Había adoptado a los Clinton – no al revés- por felina coquetería con Chelsea, hija única del “mártirmonio”.
Pasará a la historia como el gato más fotografiado. La CIA y los asesores de imagen del mandatario le recomendaron no aparecer en compañía de Socks porque los reporteros preferían retratar a su “tigre en miniatura”, domesticado por primera vez hace 9.500 años. Desde entonces, procuran no hacer un carajo. Cuestión de principios.
Clinton nunca logró ocultarle el sol a su minino que desde hace años es bostezo de eternidad, a la que penetró sobre sus cuatro patas, silenciosas como alfombras para no incomodar.

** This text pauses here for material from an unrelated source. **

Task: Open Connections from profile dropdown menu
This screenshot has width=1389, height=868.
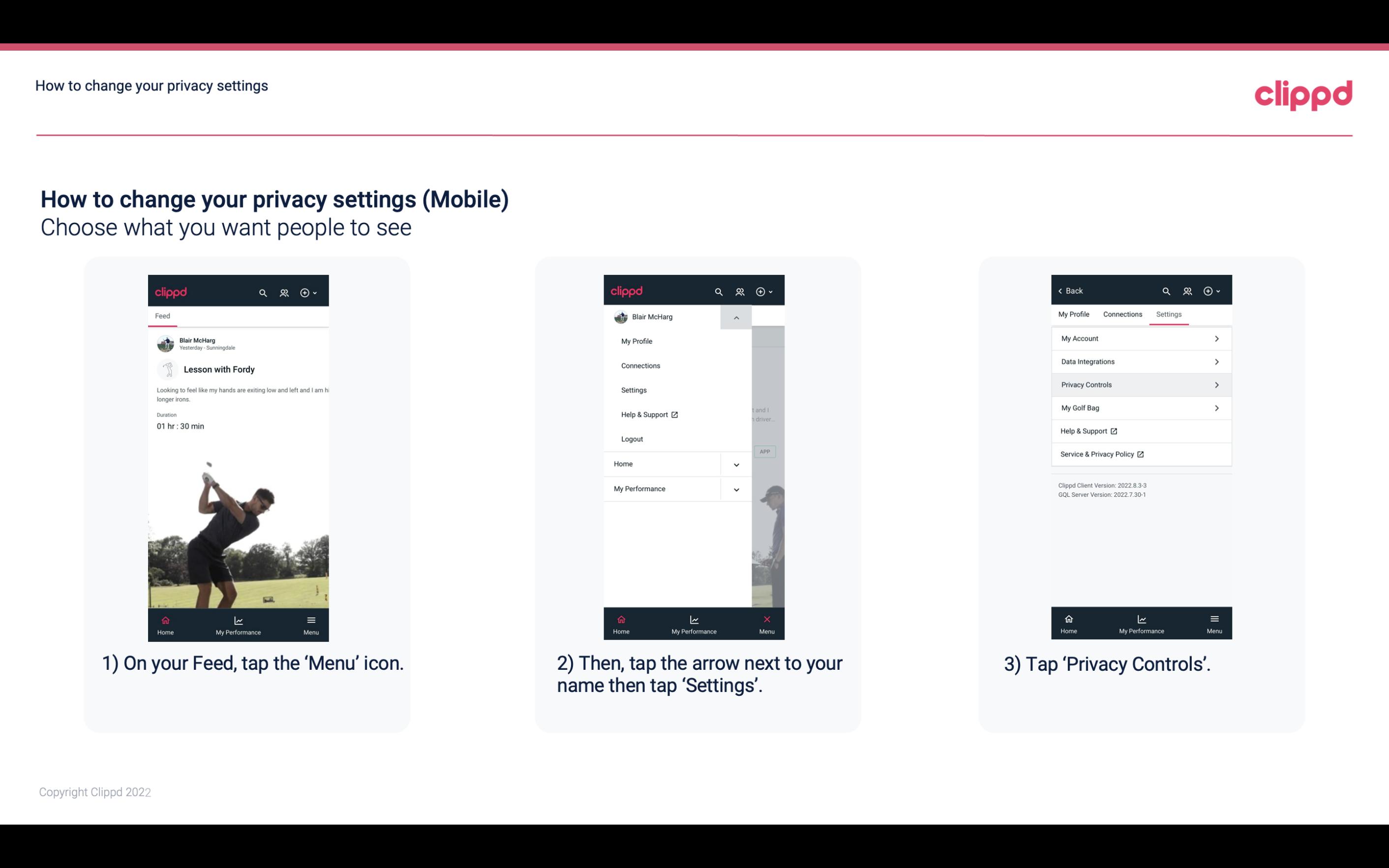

Cuando los fotógrafos ametrallaban al displicente Socks, éste les respondía con un desdén clonado del gato de las mellizas Arias (¿o Marta Pintuco?) que el pintor Fernando Botero puso a vivir en uno de sus cuadros, pintado en agradecimiento a prostíbulos del Medellín del ayer donde perdió la ingenuidad, uno de los nombres de la virginidad.
Los gatos (ojalá negros) traen buena suerte y aumentan la clientela horizontal de estos paganos lugares.
Como los presidentes made in Usa, Socks no tuvo amigos sino intereses. Amigas sí tuvo. Entre gatas también hay arribismo. Adoran acostarse con el poder. Para impresionarlas, su anfitrión las invitaba a Blair House, donde pecan los mandatarios made in Usa. Y sus mascotas. Allí hacían el amor y… gaticos, claro.
Como todos los de su especie, Socks, vivió en vacaciones perpetuas. Nunca se dio el lujo subalterno del estrés. Todo le resbalaba.
Protestó cuando se enteró de que en Washington una entrenadora les enseña a los gatos oficios menores propios de perros, como delatar la presencia de advenedizos en casa. O a detectar terremotos.
Semejante exabrupto contra el ADN del colectivo gatuno, acostumbrado a la vida fácil, aceleró el colapso final. Réquiem por Socks quien se merece la ola.